Top of RECORD SET

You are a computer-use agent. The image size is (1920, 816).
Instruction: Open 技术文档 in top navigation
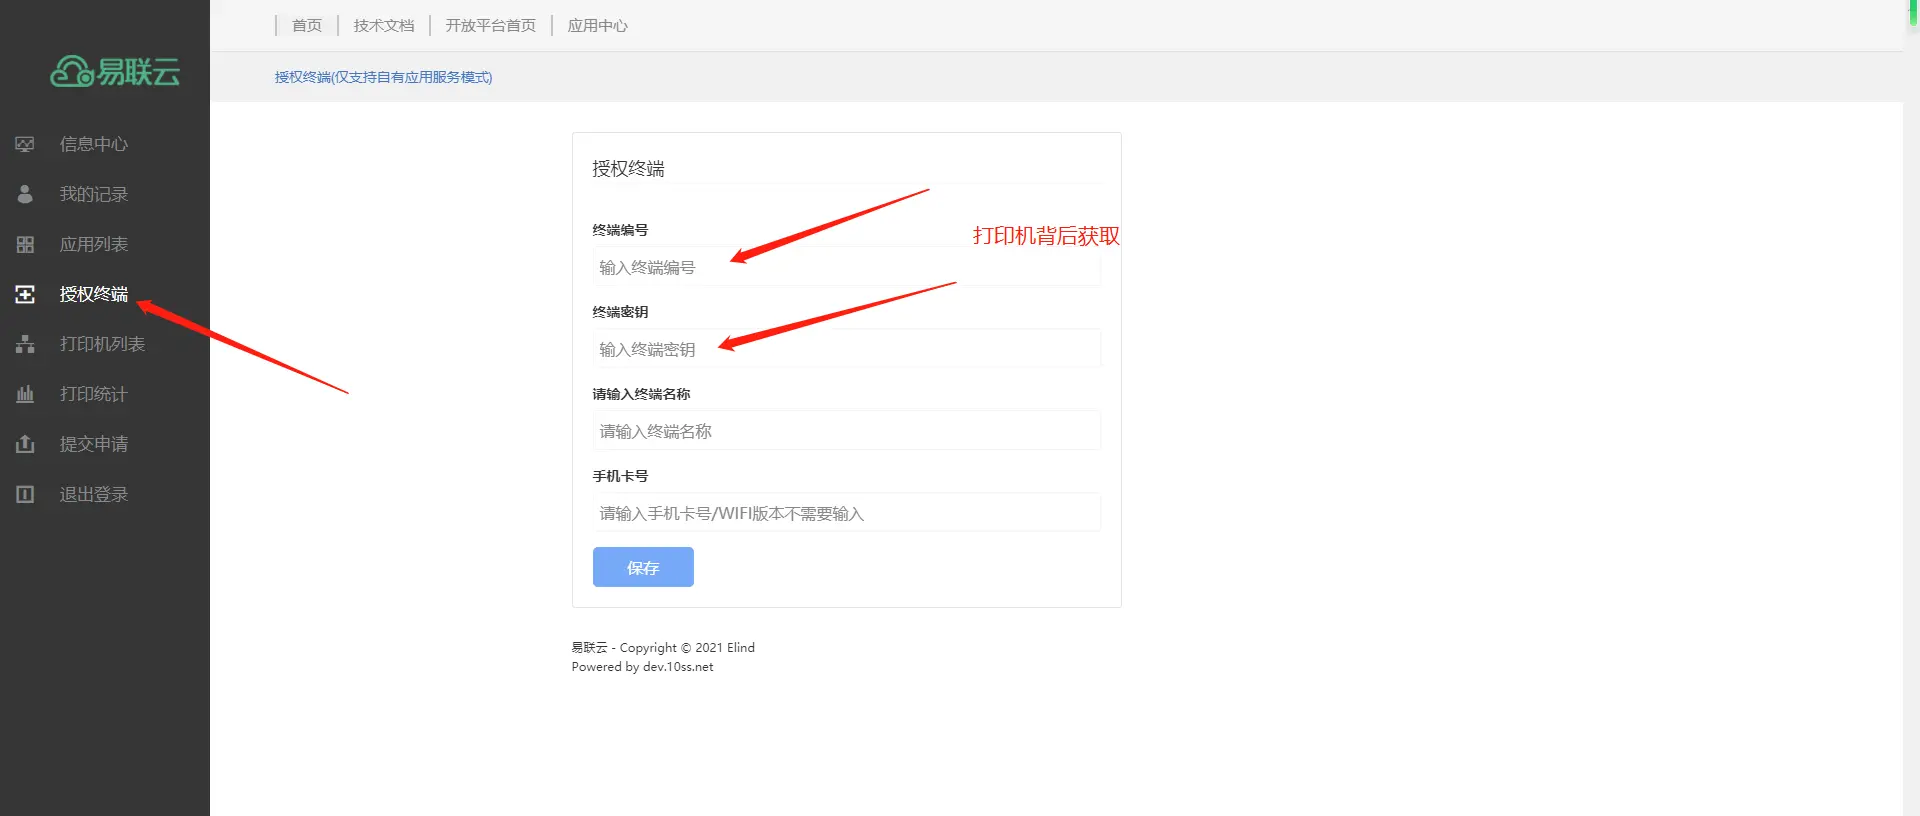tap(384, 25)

Bottom of RECORD SET
Top of RECORD SET

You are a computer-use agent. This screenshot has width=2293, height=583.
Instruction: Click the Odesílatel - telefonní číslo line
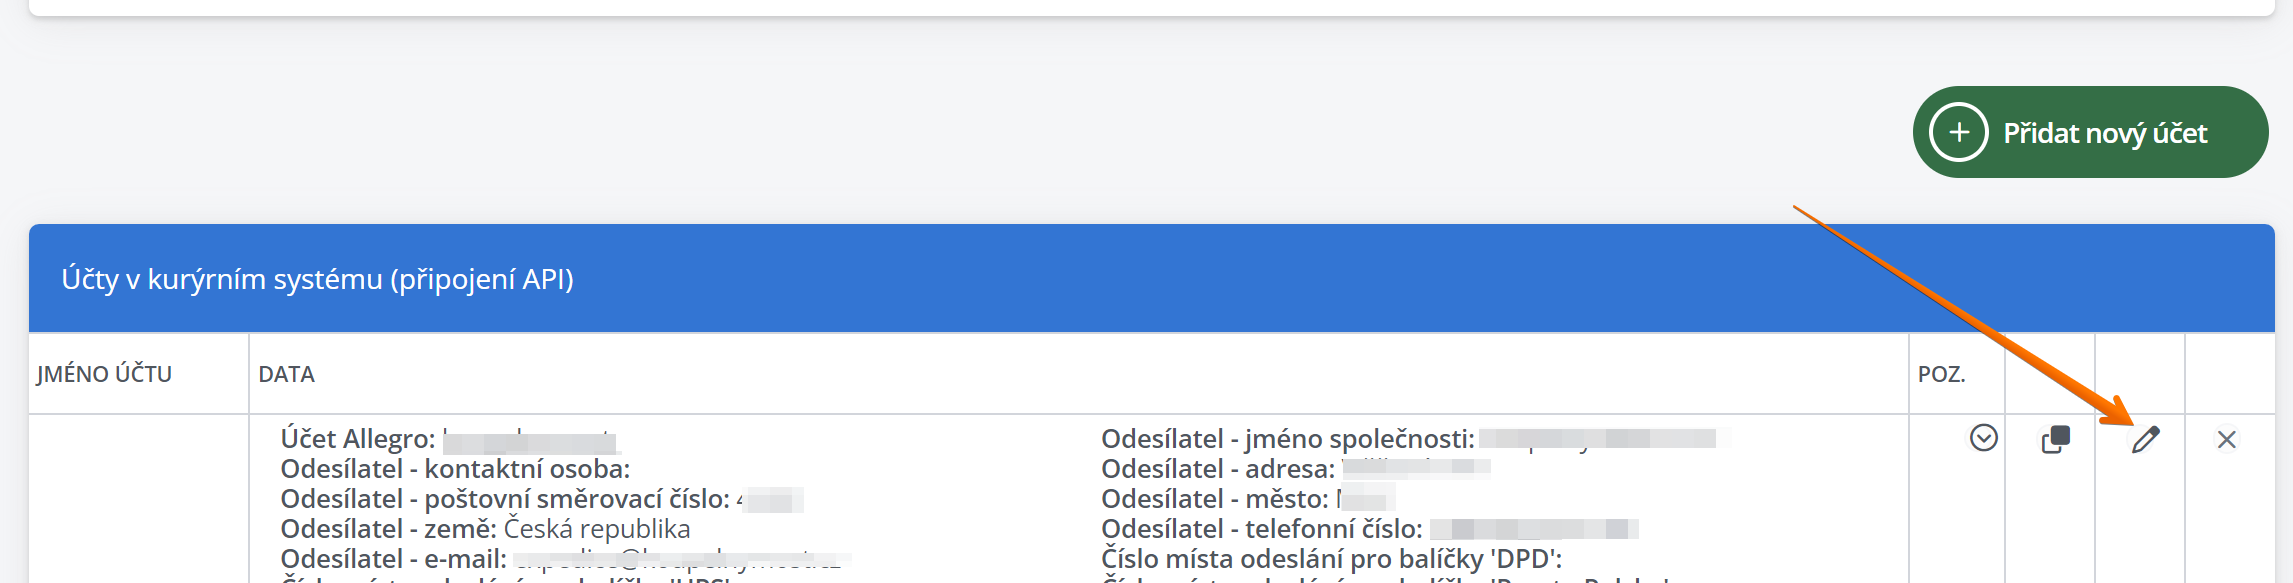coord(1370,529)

Bottom of RECORD SET

[ASSIGNED TASK] In the entries above, find every line with the word "computer" and list it.

[RESPONSE TO THIS TASK]
You are a computer-use agent. The image size is (1920, 816).
You are a computer-use agent. This screenshot has width=2293, height=583.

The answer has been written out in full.